The plan was for three localities — Alexandria, Chesapeake and Fairfax County  — to start recounting ballots at the start of last week, with the remaining localities to begin the next day. The recount was to be completed by midweek. The three-member recount court was to hear ballot challenges last Wednesday and Thursday and render its verdict Friday.

By last Wednesday afternoon, though, Herring’s lead had steadily risen, with the number of ballots challenged far too small to overcome the deficit. Obenshain held a press conference to publicly concede the contest.

Political watchers collectively let out a sigh of relief.

Since the Nov. 5 vote, there have been rumors that Obenshain would use a little known section of the Virginia Code that would allow someone other than the voters to decide the election.

Section 24.2-804 allows a candidate for governor, lieutenant governor or attorney general to contest the election, a provision available to candidates for the General Assembly under 24.2-803 and other contests under 24.2-806. In the case of the statewide offices, the unsuccessful candidate’s appeal is heard by the General Assembly.

Given the partisanship of the legislature, having it decide the winner would not have been in the best interests of democracy.

The last time it happened was in 1979, in a contest for a state Senate seat covering parts of Norfolk and Virginia Beach, which pitted incumbent Democrat Peter Babalas against Republican Meyera Oberndorf. In that election, there were reports of widespread voting machine malfunctions.

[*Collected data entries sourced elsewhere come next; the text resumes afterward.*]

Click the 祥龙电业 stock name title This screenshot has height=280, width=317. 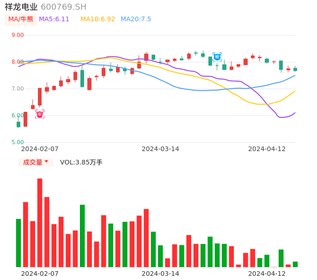coord(21,7)
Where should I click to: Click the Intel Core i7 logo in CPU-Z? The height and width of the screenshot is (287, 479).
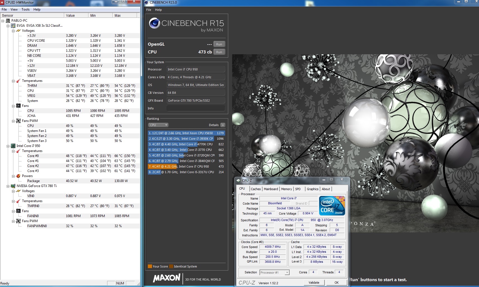click(332, 206)
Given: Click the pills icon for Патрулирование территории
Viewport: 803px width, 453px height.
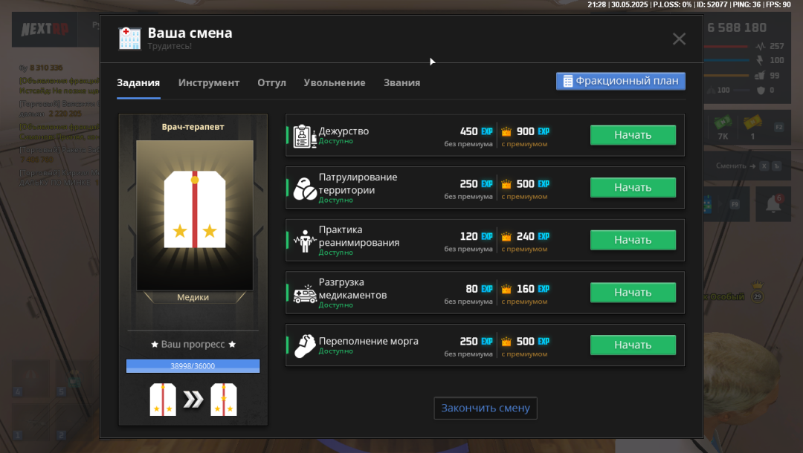Looking at the screenshot, I should pyautogui.click(x=305, y=188).
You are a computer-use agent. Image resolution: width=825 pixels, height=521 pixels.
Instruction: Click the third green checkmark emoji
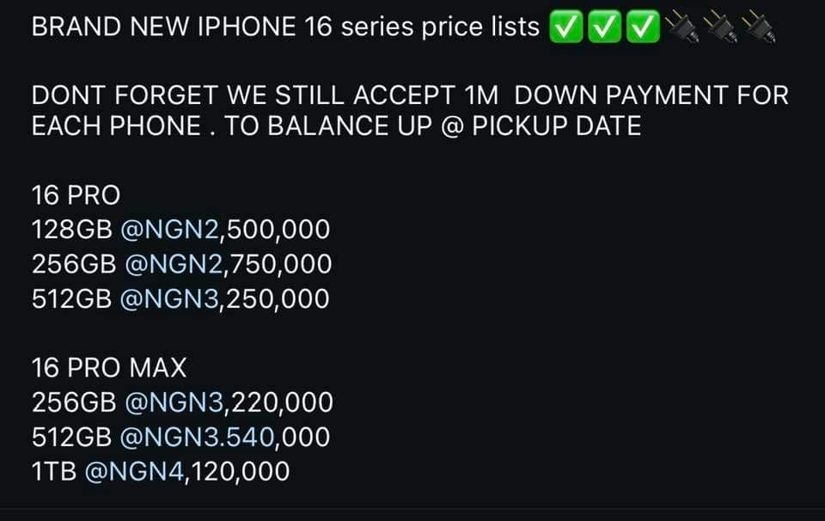643,27
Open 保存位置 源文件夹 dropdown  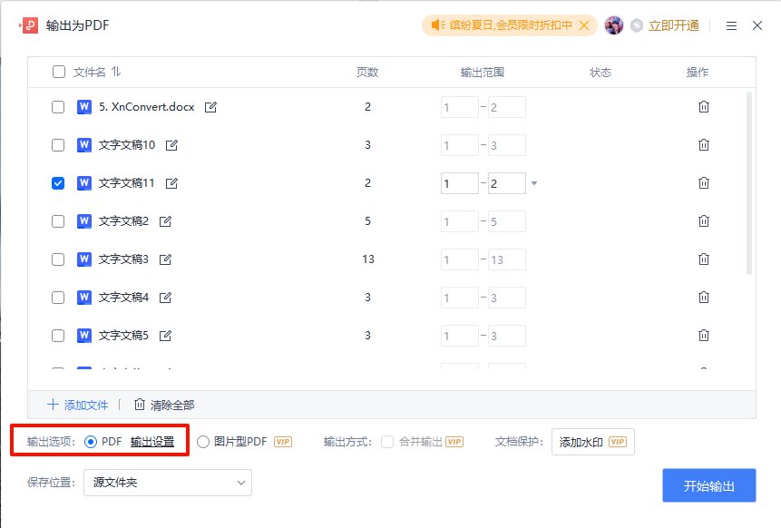(x=168, y=483)
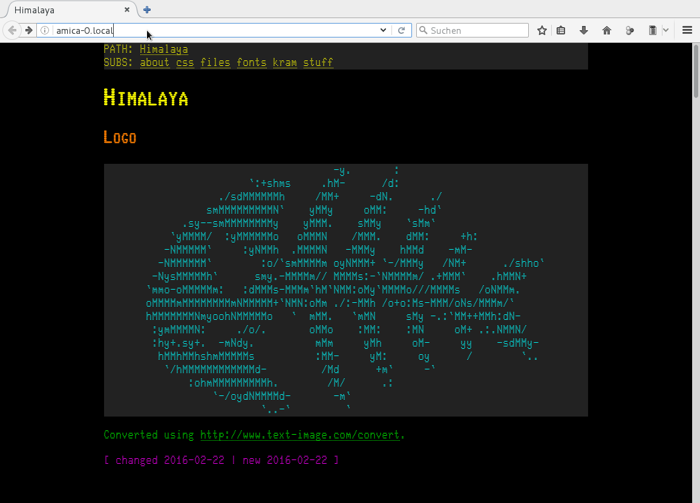The width and height of the screenshot is (700, 503).
Task: Open the text-image.com convert link
Action: (x=300, y=435)
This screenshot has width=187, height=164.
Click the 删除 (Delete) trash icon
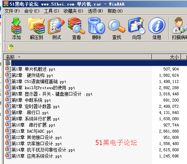[x=96, y=28]
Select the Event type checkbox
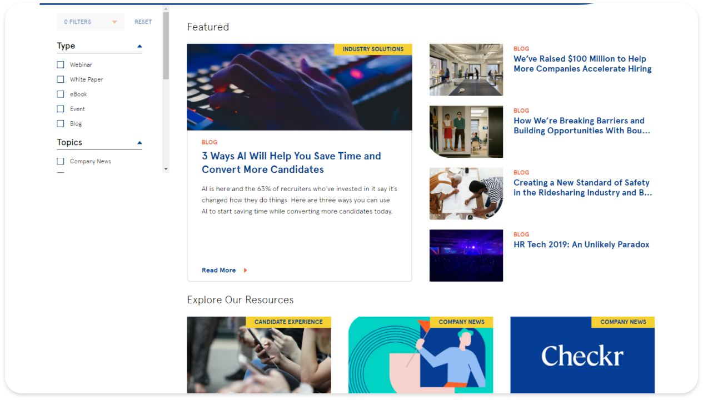The image size is (703, 400). click(61, 109)
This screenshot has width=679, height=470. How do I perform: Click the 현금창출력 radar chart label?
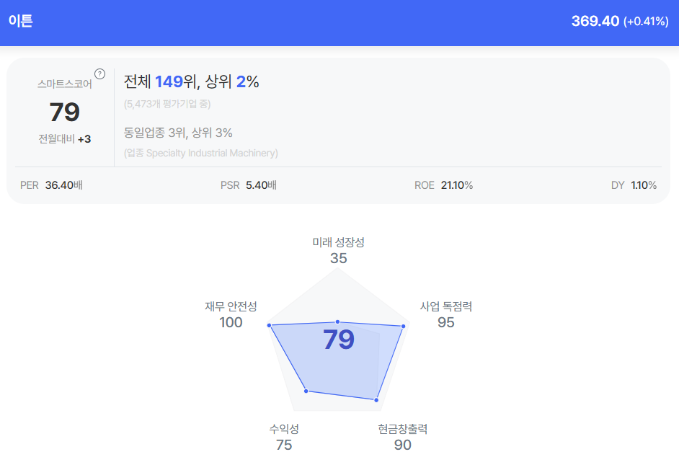(402, 429)
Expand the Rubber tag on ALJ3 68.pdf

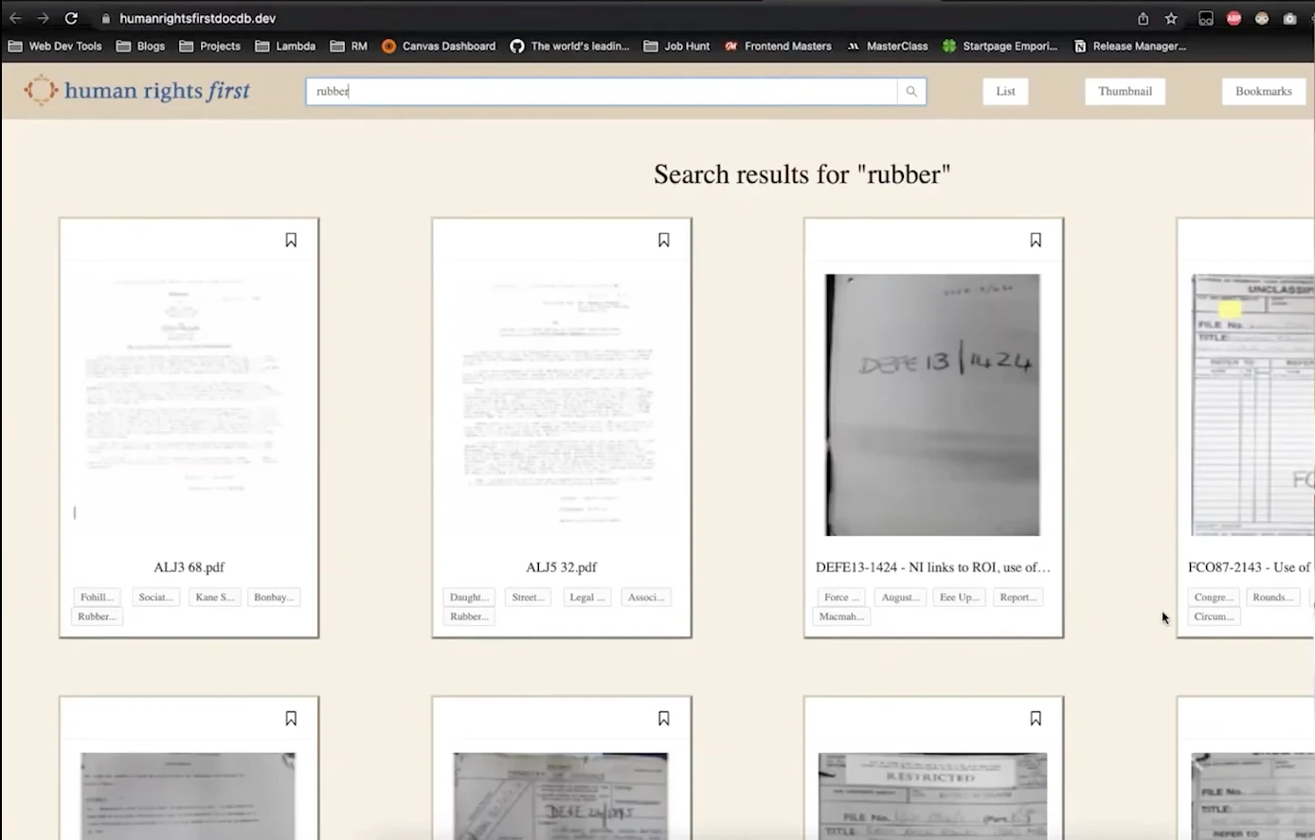pyautogui.click(x=96, y=616)
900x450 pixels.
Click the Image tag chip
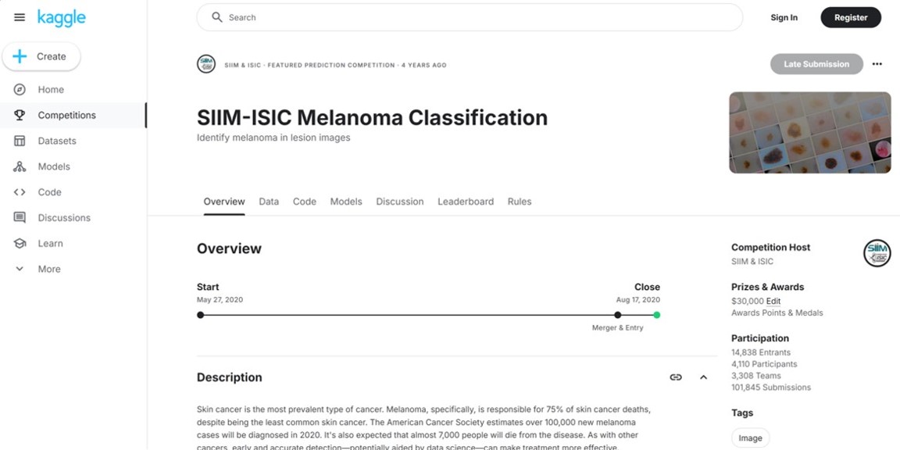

At that time, it was the Democrats who were in control of the legislature and, unsurprisingly, they awarded the seat to Babalas. Speculation was that the current Republican-controlled legislature would do the same and award the win to Obenshain.

Of course, November’s election had none of the problems like those in Norfolk in 1979. Plus, every electoral board in the state has a Republican majority, another quirk of Virginia’s laws. That didn’t stop some partisans from making disparaging remarks about the votes cast, including the chairman of the State Board of Elections.

Obenshain, though, put an end to all of it. In his concession speech, he thanked all of those involved for their “commitment to this electoral process.” He offered his help to Herring and said that governing is “about reaching common ground.”

Obenshain showed that, despite all of the differences, the Virginia Way is alive and well. I applaud him for this and for the campaign that he ran.

But the provision that would have allowed the joint body of the General Assembly to decide the election’s outcome needs to be fixed.

Like redistricting, this process should never be in the hands of the legislature. There should be an independent body — perhaps retired judges — to hear cases of election contests, like many other states have adopted.

The reasons for an election contest are valid: there may very well be times where circumstances, like malfunctioning machines, dictate another look at the results.

But it should never be left to partisans to make the decision.

The legislature, which convenes in January, should make fixing this a top priority.